Il crut avoir reçu la mission spéciale de réformer ses compatriotes, et se vit bientôt entouré d'un grand nombre de jeunes gens qu'il formait par ses leçons.

Remplissant tous ses devoirs de citoyen, soit à la paix, soit à la guerre, il se distingua par son courage en plus d'une occasion, notamment à Tanagre, et à la bataille de Délium, où il sauva la vie à Xénophon et à Alcibiade ; il donna l'exemple de toutes les vertus, soit publiques, soit privées, et se signala par son.désintéressement, sa générosité, son égalité d'âme ; on sait que, dans son intérieur, sa femme Xantippe mit plus d'une fois sa patience à l'épreuve ; il mérita enfin d'être proclamé par l'oracle de Delphes le plus sage des hommes.

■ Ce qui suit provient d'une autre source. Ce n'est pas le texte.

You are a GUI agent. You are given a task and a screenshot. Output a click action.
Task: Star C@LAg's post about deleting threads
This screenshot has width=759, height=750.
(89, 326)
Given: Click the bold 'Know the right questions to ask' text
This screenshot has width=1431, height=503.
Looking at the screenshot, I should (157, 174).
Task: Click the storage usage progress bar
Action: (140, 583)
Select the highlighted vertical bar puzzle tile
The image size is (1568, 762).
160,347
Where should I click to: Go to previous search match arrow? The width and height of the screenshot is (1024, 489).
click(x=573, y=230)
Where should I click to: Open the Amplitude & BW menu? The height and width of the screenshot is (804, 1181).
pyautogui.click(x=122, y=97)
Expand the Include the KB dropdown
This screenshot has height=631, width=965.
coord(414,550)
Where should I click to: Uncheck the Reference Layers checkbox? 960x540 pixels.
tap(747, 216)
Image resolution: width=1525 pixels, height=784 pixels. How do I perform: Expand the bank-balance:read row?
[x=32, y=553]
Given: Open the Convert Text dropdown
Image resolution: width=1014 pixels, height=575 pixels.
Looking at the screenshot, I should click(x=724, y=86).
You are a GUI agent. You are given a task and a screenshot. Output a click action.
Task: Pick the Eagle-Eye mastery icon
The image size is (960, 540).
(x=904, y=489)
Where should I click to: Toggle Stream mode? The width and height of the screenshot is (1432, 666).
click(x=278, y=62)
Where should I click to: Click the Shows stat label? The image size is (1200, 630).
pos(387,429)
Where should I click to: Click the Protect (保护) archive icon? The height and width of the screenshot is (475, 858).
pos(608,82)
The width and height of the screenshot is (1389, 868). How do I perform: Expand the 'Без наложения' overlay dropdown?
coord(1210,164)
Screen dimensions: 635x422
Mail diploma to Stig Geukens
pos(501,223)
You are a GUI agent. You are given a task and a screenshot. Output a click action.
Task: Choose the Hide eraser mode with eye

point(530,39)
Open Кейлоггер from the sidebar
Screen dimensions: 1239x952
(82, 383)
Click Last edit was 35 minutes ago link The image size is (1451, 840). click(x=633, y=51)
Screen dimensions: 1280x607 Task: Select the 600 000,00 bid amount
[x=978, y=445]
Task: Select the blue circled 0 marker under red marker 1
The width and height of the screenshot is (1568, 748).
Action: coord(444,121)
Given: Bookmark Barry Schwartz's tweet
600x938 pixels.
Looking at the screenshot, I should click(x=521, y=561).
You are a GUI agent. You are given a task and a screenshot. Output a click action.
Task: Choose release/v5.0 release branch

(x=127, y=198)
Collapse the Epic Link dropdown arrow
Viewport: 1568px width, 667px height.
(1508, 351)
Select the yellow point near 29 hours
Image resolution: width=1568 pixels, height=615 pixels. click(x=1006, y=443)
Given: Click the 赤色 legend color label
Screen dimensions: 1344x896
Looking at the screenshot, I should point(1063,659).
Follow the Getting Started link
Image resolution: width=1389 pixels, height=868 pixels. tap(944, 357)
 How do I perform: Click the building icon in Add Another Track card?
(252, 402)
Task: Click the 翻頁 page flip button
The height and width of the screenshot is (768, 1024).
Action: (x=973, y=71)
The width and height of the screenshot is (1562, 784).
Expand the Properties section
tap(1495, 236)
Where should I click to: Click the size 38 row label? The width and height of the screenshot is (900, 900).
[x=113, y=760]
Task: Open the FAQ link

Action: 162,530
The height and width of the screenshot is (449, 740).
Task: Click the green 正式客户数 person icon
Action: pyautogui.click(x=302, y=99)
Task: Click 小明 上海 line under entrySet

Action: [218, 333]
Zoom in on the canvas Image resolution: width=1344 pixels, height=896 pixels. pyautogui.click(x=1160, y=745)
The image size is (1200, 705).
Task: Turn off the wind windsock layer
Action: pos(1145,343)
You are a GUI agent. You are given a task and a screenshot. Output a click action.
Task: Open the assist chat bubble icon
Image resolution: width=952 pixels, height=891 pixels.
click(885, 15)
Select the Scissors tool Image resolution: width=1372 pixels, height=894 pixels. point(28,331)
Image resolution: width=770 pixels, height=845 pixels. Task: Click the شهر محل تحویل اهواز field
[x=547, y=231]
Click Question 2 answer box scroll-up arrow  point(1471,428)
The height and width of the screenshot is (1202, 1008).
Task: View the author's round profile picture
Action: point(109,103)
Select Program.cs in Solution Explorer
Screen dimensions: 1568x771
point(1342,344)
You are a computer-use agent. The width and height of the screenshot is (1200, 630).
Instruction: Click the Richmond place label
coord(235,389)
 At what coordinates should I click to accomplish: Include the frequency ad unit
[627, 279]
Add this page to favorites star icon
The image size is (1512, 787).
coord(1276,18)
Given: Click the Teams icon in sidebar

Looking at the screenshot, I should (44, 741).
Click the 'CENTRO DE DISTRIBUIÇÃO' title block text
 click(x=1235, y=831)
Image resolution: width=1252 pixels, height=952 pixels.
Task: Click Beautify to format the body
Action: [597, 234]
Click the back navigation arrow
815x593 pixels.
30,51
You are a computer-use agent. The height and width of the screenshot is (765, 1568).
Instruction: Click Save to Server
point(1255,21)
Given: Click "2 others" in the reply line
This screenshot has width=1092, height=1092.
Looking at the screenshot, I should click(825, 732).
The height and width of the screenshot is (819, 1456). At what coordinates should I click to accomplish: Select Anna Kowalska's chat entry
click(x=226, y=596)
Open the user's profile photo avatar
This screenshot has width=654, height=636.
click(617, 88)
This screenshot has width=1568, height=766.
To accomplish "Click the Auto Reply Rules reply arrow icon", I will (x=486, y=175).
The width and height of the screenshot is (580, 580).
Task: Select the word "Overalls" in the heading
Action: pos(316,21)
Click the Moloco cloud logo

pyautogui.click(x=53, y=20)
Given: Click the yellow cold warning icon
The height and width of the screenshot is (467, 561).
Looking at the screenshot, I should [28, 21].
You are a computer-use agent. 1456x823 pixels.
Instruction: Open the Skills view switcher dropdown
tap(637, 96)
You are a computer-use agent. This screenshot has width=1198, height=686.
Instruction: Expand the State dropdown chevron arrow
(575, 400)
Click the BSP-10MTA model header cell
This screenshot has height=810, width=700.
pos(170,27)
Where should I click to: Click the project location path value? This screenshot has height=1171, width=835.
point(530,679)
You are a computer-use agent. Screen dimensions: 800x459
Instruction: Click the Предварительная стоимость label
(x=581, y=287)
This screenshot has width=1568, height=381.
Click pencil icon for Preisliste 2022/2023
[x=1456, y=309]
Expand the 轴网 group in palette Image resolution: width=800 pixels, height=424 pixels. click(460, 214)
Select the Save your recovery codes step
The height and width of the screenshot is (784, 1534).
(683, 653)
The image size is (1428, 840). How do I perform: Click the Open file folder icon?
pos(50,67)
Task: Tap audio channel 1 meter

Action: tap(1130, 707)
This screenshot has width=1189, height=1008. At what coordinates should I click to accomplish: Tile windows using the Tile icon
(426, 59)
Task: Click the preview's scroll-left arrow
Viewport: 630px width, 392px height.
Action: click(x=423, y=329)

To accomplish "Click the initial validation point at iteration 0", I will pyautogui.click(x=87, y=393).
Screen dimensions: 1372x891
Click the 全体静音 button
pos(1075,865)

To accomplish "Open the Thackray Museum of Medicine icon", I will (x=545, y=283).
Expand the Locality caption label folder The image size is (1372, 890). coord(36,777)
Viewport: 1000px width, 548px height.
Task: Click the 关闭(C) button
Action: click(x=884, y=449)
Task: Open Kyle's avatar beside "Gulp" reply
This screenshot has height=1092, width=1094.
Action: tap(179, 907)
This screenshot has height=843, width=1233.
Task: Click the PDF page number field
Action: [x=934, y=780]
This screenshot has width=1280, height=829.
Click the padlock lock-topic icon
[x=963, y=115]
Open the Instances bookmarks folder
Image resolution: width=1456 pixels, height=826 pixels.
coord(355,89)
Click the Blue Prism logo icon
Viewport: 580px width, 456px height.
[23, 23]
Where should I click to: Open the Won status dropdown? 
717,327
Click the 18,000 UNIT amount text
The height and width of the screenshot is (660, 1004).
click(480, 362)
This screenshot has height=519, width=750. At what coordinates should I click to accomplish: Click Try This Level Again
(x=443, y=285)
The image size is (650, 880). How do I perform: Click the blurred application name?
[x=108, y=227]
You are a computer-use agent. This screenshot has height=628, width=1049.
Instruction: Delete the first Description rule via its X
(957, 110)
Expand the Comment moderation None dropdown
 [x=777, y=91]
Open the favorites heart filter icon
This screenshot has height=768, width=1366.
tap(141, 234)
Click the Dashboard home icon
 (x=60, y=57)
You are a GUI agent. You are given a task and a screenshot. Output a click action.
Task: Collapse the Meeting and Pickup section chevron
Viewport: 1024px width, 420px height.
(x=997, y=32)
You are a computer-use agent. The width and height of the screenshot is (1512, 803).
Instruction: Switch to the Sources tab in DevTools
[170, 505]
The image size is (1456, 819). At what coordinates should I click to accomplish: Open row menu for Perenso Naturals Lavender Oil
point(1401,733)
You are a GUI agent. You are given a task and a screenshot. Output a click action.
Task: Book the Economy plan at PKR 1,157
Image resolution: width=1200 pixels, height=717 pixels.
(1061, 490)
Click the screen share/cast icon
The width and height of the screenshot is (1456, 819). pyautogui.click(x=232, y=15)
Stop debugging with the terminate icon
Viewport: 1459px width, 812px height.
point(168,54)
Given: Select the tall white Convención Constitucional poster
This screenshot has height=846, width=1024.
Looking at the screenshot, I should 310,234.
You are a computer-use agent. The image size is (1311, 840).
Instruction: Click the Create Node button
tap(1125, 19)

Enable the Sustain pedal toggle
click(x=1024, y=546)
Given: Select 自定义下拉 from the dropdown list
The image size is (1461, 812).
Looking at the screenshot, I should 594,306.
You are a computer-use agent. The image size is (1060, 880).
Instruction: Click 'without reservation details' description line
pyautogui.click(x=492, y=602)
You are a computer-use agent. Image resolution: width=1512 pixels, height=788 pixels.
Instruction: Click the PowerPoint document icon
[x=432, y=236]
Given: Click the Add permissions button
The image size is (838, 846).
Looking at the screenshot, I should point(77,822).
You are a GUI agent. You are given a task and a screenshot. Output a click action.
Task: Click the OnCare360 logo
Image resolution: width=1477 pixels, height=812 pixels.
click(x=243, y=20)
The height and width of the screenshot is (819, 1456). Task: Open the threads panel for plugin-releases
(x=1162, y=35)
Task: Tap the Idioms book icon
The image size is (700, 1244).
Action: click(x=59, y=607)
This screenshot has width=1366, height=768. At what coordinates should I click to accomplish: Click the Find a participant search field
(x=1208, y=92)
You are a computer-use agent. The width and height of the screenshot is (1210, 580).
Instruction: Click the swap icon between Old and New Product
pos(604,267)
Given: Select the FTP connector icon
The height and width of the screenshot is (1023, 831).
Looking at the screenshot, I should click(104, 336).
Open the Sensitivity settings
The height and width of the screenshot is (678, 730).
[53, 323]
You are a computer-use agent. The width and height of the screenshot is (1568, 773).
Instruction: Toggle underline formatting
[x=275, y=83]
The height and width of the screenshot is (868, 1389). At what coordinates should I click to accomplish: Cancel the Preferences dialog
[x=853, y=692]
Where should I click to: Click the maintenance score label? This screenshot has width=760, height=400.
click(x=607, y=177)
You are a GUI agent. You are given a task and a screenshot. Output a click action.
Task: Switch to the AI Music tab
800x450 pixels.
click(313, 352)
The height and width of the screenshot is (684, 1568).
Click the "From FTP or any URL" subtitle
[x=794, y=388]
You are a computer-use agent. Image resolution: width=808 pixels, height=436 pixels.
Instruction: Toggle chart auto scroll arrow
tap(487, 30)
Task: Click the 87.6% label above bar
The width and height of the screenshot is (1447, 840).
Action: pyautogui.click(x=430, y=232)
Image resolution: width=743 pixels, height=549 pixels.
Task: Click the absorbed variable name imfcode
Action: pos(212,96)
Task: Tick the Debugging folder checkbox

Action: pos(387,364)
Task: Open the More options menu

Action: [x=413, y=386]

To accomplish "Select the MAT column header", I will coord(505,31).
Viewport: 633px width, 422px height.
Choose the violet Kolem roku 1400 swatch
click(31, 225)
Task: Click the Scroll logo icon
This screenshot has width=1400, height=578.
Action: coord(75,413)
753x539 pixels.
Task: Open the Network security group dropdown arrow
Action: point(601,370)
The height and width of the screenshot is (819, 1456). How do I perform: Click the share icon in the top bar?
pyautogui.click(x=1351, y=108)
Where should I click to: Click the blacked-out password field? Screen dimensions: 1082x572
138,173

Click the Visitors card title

Néanmoins, il se fit par la hardiesse de ses censures de nombreux ennemis : dès l'année 424 av. J.-C., le poète Aristophane l'avait traduit sur la scène dans sa comédie des Nuées ; enfin trois de ses ennemis, Anytus, homme puissant et populaire, Melitus, poëte obscur, et Lycon, orateur politique, se réunirent contre lui et l'accusèrent de corrompre la jeunesse et d'introduire des divinités nouvelles. Il refusa de se défendre, et fut, malgré son innocence, condamné à boire la ciguë. Pendant qu'il était en prison, ses amis lui offrirent les moyens de s'évader, mais il repoussa leurs offres, ne voulant pas désobéir aux lois. Il subit la mort avec un courage et une résignation admirables, l'an 400 av. J.-C.

Socrate disait avoir un génie particulier qui le dirigeait dans sa conduite : on ne sait si c'était là une ruse employée pour donner plus de poids à ses conseils, ou si ce n'était pas plutôt une illusion qui lui faisait prendre pour une inspiration divine les aperçus rapides et sûrs de sa haute raison. Socrate marque dans l'histoire de la philosophie une époque nouvelle. Il détourna les philosophes des spéculations oiseuses ou trop élevées auxquelles ils s'étaient livrés jusqu'à lui, et les engagea à ne s'occuper que de l'homme et de la morale, répétant sans cesse cette maxime : Connais-toi loi-même ; il combattit les sophistes qui discouraient sur toutes choses, et prétendaient ne rien ignorer : il disait que, pour lui, tout ce qu'il savait c'est qu'il ne savait rien. Il créa la science de la morale, distingua les différentes sortes de vertus (prudence, tempérance, force, justice), recommanda la pratique du bien comme le plus sûr moyen d'arriver au bonheur ; il démontra par de nouveaux arguments l'existence d'un Dieu, d'une Providence et l'immortalité de l'âme.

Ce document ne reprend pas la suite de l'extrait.